I am working on an application that needs to do interesting things with search, including full-text search, hit-highlighting, faceted-search, etc...
The dataset is likely to be between 3000-10000 records with 20-30 fields on each, and is all stored in MySQL. The traffic profile of the site is likely to be on the small size of medium.
All of these requirements could be achieved (clunkily) in MySQL, but at what point (in terms of data-size and traffic levels) does it become worth looking at more focused technologies like Solr or Sphinx?
This question calls for a very broad answer to be answered in all aspects. There are very well certain specificas that may make one system superior to another for a special use case, but I want to cover the basics here.
I will deal entirely with Solr as an example for several search engines that function roughly the same way.
I want to start with some hard facts:
You cannot rely on Solr/Lucene as a secure database. There are a list of facts why but they mostly consist of missing recovery options, lack of acid transactions, possible complications etc. If you decide to use solr, you need to populate your index from another source like an SQL table. In fact solr is perfect for storing documents that include data from several tables and relations, that would otherwise requrie complex joins to be constructed.
Solr/Lucene provides mind blowing text-analysis / stemming / full text search scoring / fuzziness functions. Things you just can not do with MySQL. In fact full text search in MySql is limited to MyIsam and scoring is very trivial and limited. Weighting fields, boosting documents on certain metrics, score results based on phrase proximity, matching accurazy etc is very hard work to almost impossible.

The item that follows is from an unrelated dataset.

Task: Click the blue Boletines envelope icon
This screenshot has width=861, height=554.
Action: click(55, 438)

In Solr/Lucene you have documents. You cannot really store relations and process. Well you can of course index the keys of other documents inside a multivalued field of some document so this way you can actually store 1:n relations and do it both ways to get n:n, but its data overhead. Don't get me wrong, its perfectily fine and efficient for a lot of purposes (for example for some product catalog where you want to store the distributors for products and you want to search only parts that are available at certain distributors or something). But you reach the end of possibilities with HAS / HAS NOT. You can almonst not do something like "get all products that are available at at least 3 distributors".
Solr/Lucene has very nice facetting features and post search analysis. For example: After a very broad search that had 40000 hits you can display that you would only get 3 hits if you refined your search to the combination of having this field this value and that field that value. Stuff that need additional queries in MySQL is done efficiently and convinient.
So let's sum up
The power of Lucene is text searching/analyzing. It is also mind blowingly fast because of the reverse index structure. You can really do a lot of post processing and satisfy other needs. Altough it's document oriented and has no "graph querying" like triple stores do with SPARQL, basic N:M relations are possible to store and to query. If your application is focused on text searching you should definitely go for Solr/Lucene if you haven't good reasons, like very complex, multi-dmensional range filter queries, to do otherwise.

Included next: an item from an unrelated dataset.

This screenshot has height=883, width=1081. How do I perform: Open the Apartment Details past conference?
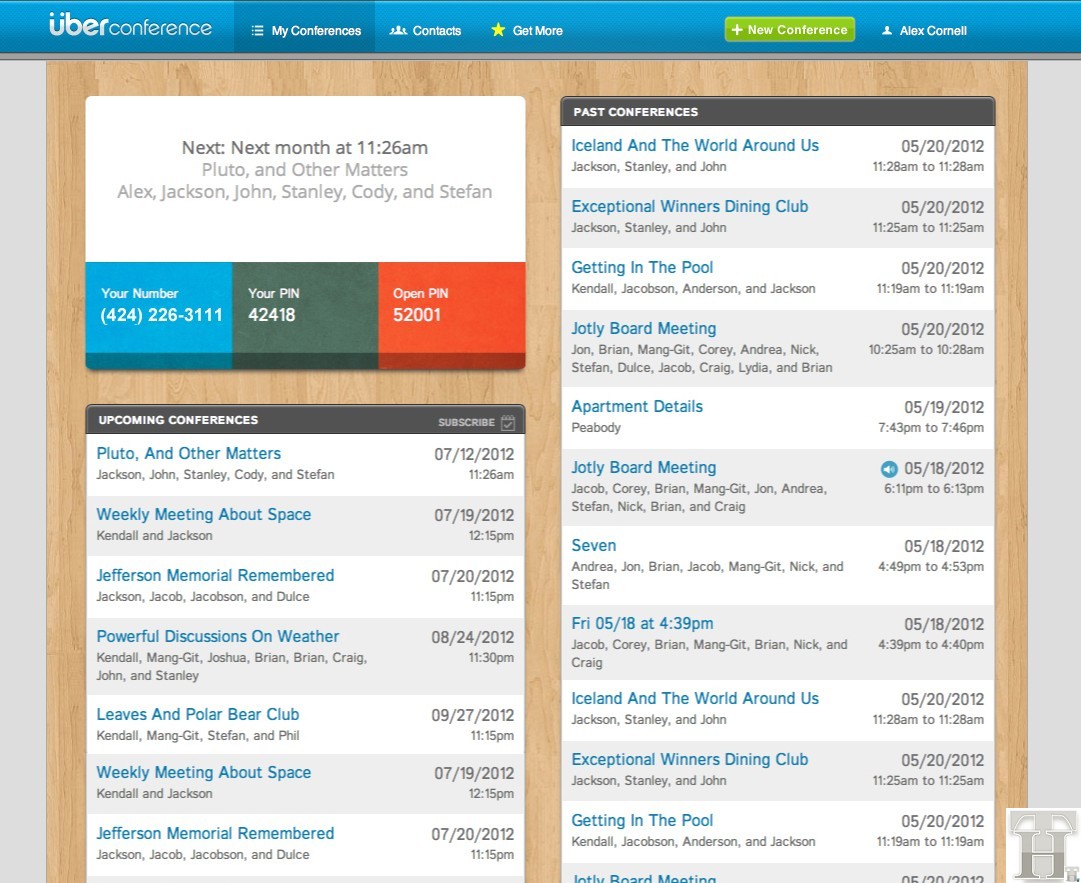(636, 407)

If you do not have text-search but rather something where you can point and click something but not enter text, good old relational databases are probably a better way to go.
Use Solr if:
You do not want to stress your database.
Get really full text search.
Perform lightning fast search results.
I currently maintain a news website with 5 million users per month, with MySQL as the main datastore and Solr as the search engine.

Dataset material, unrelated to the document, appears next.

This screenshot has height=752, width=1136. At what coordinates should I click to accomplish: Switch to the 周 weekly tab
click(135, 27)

Solr works like magick for full text indexing, which is difficult to achieve with Mysql. A mix of Mysql and Solr can be used: Mysql for CRUD operations and Solr for searches. I have previusly worked with one of India's best real estate online classifieds portal which was using Solr for search ( and was previously using Mysql). The migration reduced the search times manifold.
Solr can be easily integrated with Mysql:
Solr Full Dataimport can be used for importing data from Mysql tables into Solr collections.
Solr Delta import can be scheduled at short frequencies to load latest data from Mysql to Solr collections.
Related
So I'm in the process of designing a system that is going to store document type of data (i.e. transcribed documents). Immediately, I thought this would be a great opportunity to leverage a NOSQL implementation like MongoDB. However, given that I have zero experience with Mongo, I'm wondering: on each of these docuemnts, I have a number of metadata tags I want to be able to search across: things like date, author, keywords, etc. If I were to use an RDBMS like MySql, I'd probably store these items in a separate table liked by a foreign key and the index the items that were most likely to be searched on. Then I could run queries against that table and only pull back and the full text results for the items that matched (saves on disk read not having to reach through a row that contains a lot of text or BLOB information).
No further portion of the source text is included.